_Required work_.
A) Rewrite the paragraph of the blog post that begins "This is the end of what has been a full week" as a short bulleted list that keeps its main facts.
B) Reproduce verbatim the part of the blog post that opens with the words containing "Fred is sitting" and closes with "her precious Fred.".

Tralee Life Life In An Irish Town


All That Waiting

Fred is sitting up in a sun drenched bed playing with an old tool box of mine, looking very industrious as he takes out the screwdrivers testing them against each other. Beside him his mother is lapping up the winter rays of this early morning sun, reading her kindle and enjoying the peace. After a tough couple of days socializing in Dublin she needs the rest and Fred needs to be close to his Mum. They may fight like cats and dogs but he misses her when she goes away, as Lisa does her precious Fred.

This is the end of what has been a full week. Fred had bad confusion on Tuesday night and we kept him home from school Wednesday morning. It was day twenty and we thought it better to be safe than sorry. He slept a lot of the morning, though he came on the journey to drop Lisa to work. In the early afternoon he fell asleep, had a couple of frontal lobes before a full seizure broke through about 4pm. All was fine; he cuddled into me and was in a deep sleep by the time Lisa came home about 5.15pm. He woke about 7pm, had some dinner and came to bed with me about 10pm. All evening Lisa and I were watching him, waiting for the second seizure but none happened. When he was slipping off to sleep I fully expected its arrival but no, he slept soundly. All day Thursday I waited for it but no sign and Fred was dispatched back to school Friday morning, much to his displeasure. He had a great time though, despite his misgivings and the weekend arrived without a hitch.

That seems to be the way with Fred and his epilepsy. When you least expect it he gets an awful kicking and the times you know something is going to happen he gets away lightly. Each time, no matter what the severity, Fred will bounce back, come through smiling and get on with his life. Though he has been tired and has slept a lot it was great to get him back at school on Friday, finishing the week as f nothing had happened.

On Sunday last Fred had asked to go to the Grand Hotel for lunch. The two of us had been there before and he wanted to show the ladies of the house its splendour. We parked outside and Fred led the way in, pushing open the well polished front doors and through to the bar. Though it was packed we found two tables free and pushed them both together. Fred in his element waited for the waitress to come back after she gave us the menus. There really wasn’t a need for the menu as Fred knew exactly what he wanted...

_Records_.
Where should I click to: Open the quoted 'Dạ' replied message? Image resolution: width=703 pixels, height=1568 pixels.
...
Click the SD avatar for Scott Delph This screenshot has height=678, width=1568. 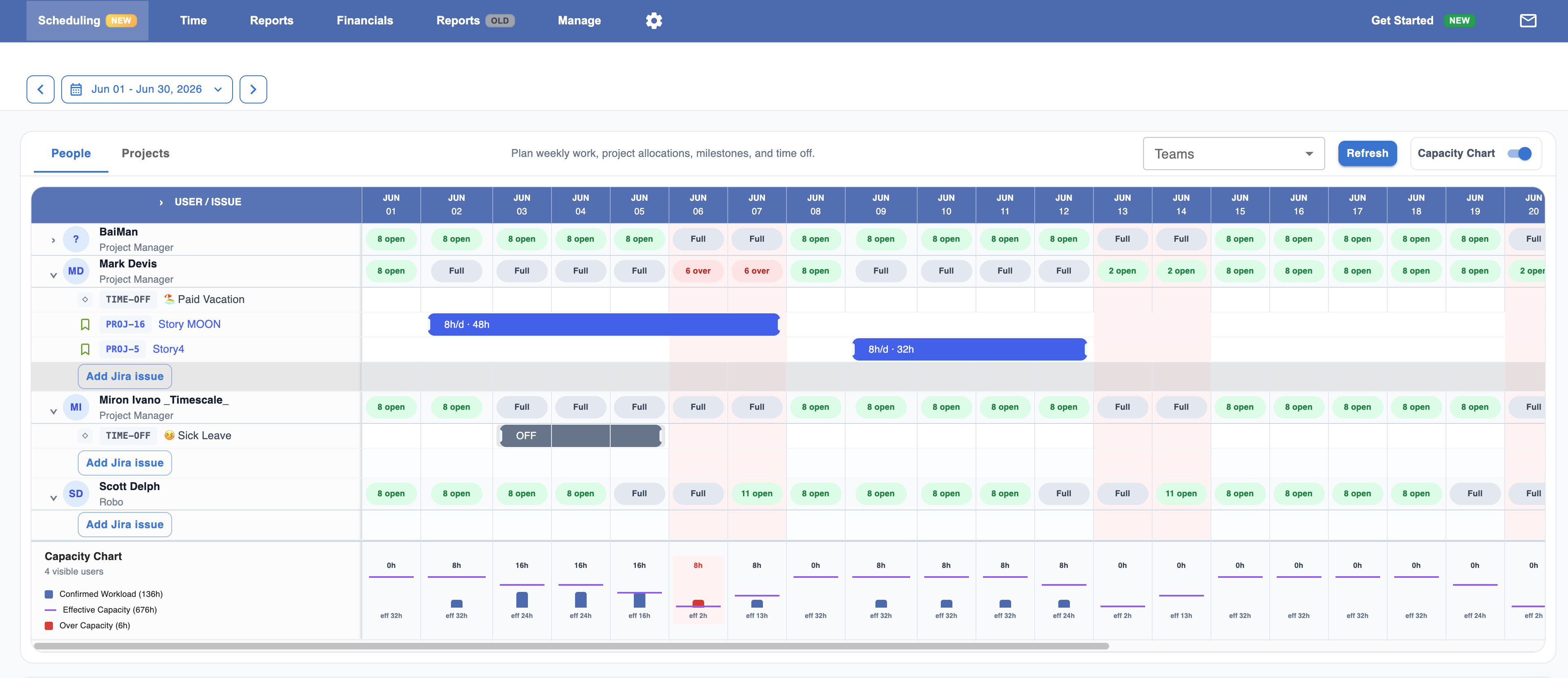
* * *
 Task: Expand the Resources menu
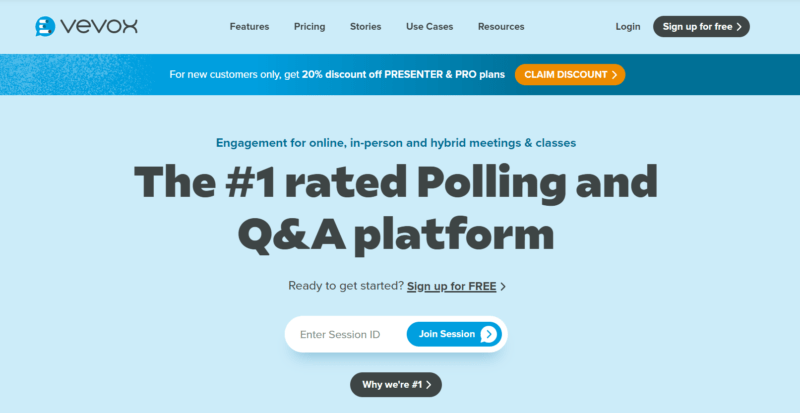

_Answers below_.
A)
- Fred was confused on Tuesday night, so he stayed home from school on Wednesday morning to be safe.
- He slept through much of Wednesday, had a couple of frontal lobes in the early afternoon, and had a full seizure at about 4pm.
- He then slept deeply, woke about 7pm, ate dinner, and went to bed about 10pm.
- The expected second seizure never came, either that night or on Thursday.
- He went back to school on Friday against his wishes, had a great time, and the weekend arrived without a hitch.

B)
Fred is sitting up in a sun drenched bed playing with an old tool box of mine, looking very industrious as he takes out the screwdrivers testing them against each other. Beside him his mother is lapping up the winter rays of this early morning sun, reading her kindle and enjoying the peace. After a tough couple of days socializing in Dublin she needs the rest and Fred needs to be close to his Mum. They may fight like cats and dogs but he misses her when she goes away, as Lisa does her precious Fred.